L'ABE pourrait quitter Londres, bataille en vue pour l'accueillir

lundi 27 juin 2016 09h26
 

par Francesco Guarascio

BRUXELLES, 26 juin (Reuters) - L'Union européenne se prépare déjà à déménager l'Autorité bancaire européenne (ABE) installée à Londres, tirant ainsi les conséquences du vote britannique pour la sortie de l'UE, ont déclaré plusieurs responsables européens dimanche, donnant le coup d'envoi d'une course entre Paris et Francfort pour accueillir cet influent organisme.

Au lendemain de la démission du commissaire britannique Jonathan Hill, qui était chargé des services financiers au sein de l'exécutif communautaire, et de son remplacement par Valdis Dombrovskis, le "M. Euro" de la CE, ces déclarations illustrent les risques de mise à l'écart auxquels est d'ores et déjà exposée la City londonienne, qui feront inévitablement partie des négociations sur le "Brexit".

Le vote des électeurs britanniques pourrait conduire à la relocalisation dans d'autres pays européens de milliers d'emplois financiers pour l'instant basés à Londres, dont ceux de l'ABE. Cette dernière, qui a pour mission de rédiger et de faire respecter les règles applicables à l'ensemble des banques de l'UEE, emploie 159 personnes.

Elle devrait être relocalisée "bientôt", ont dit deux responsables de l'UE à Reuters.

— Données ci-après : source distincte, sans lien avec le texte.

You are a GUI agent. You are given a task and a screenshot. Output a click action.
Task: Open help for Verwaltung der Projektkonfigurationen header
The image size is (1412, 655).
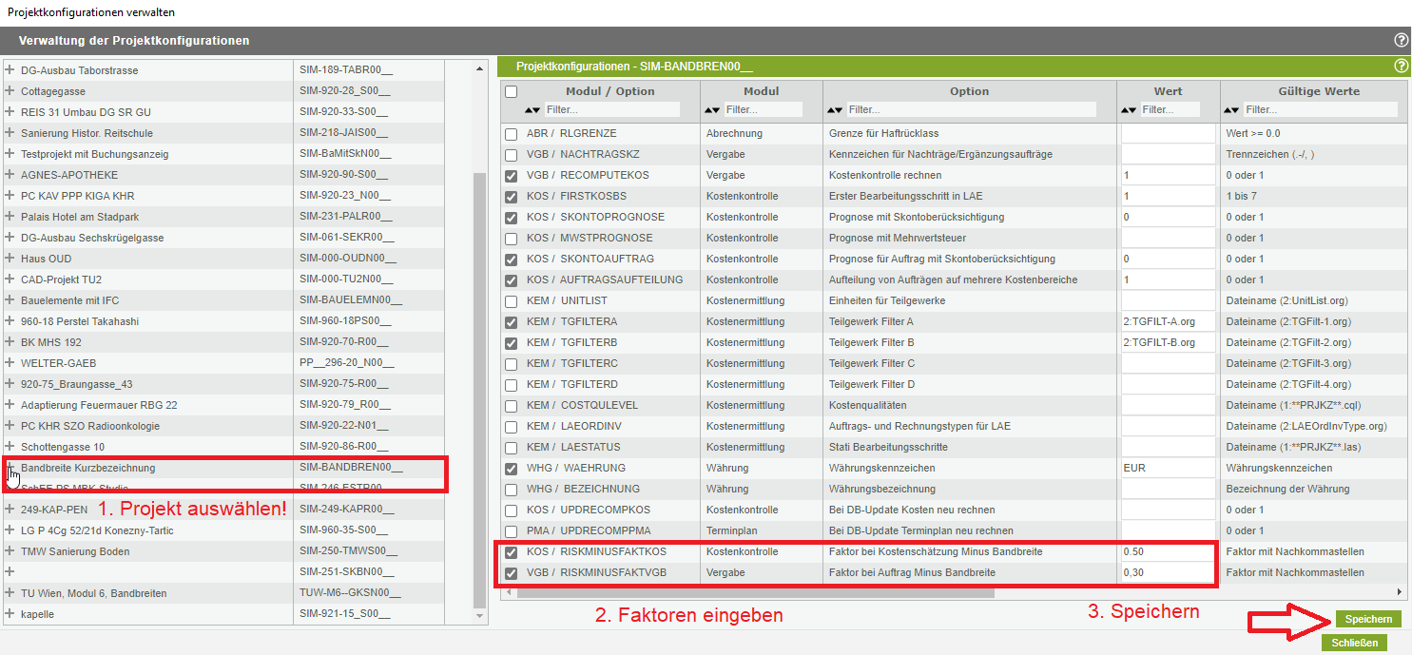pos(1401,41)
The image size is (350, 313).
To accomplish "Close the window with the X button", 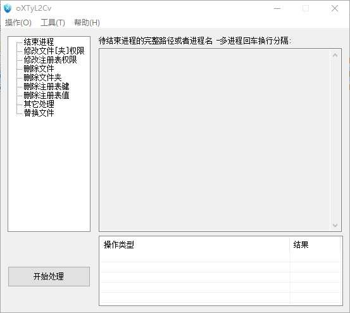I will pyautogui.click(x=335, y=8).
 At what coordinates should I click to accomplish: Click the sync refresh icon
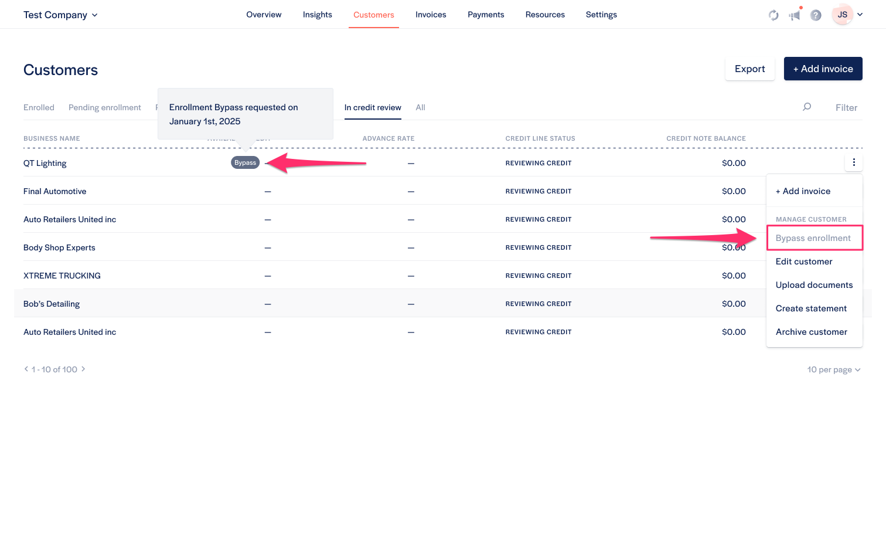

Et les observateurs considèrent Paris et Francfort, les deux principales places financières continentales, comme ses nouvelles destinations les plus probables, même si Dublin a aussi ses chances.

Milan, la capitale économique et financière de l'Italie, pourrait aussi entrer en lice: l'ex-président du Conseil Enrico Letta a déjà appelé le gouvernement de Matteo Renzi à envisager de défendre la candidature milanaise.

Une porte-parole de l'ABE, fondée en 2011 pour améliorer la réglementation financière après la crise financière de 20067-2009, a déclaré que toutes les décisions sur une éventuelle relocalisation de l'agence devraient être prises au niveau de l'UE.

La contribution du secteur financier à l'économie britannique a représenté 190 milliards de livres (231 milliards d'euros) en 2014, soit 12% du PIB environ. Ce secteur emploie 2,2 millions de personnes en Grande-Bretagne, dont 90% environ des effectifs européens des banques d'investissement américaines et représente 78% de l'activité des marchés de capitaux des autres Etats membres de l'UE en Grande-Bretagne.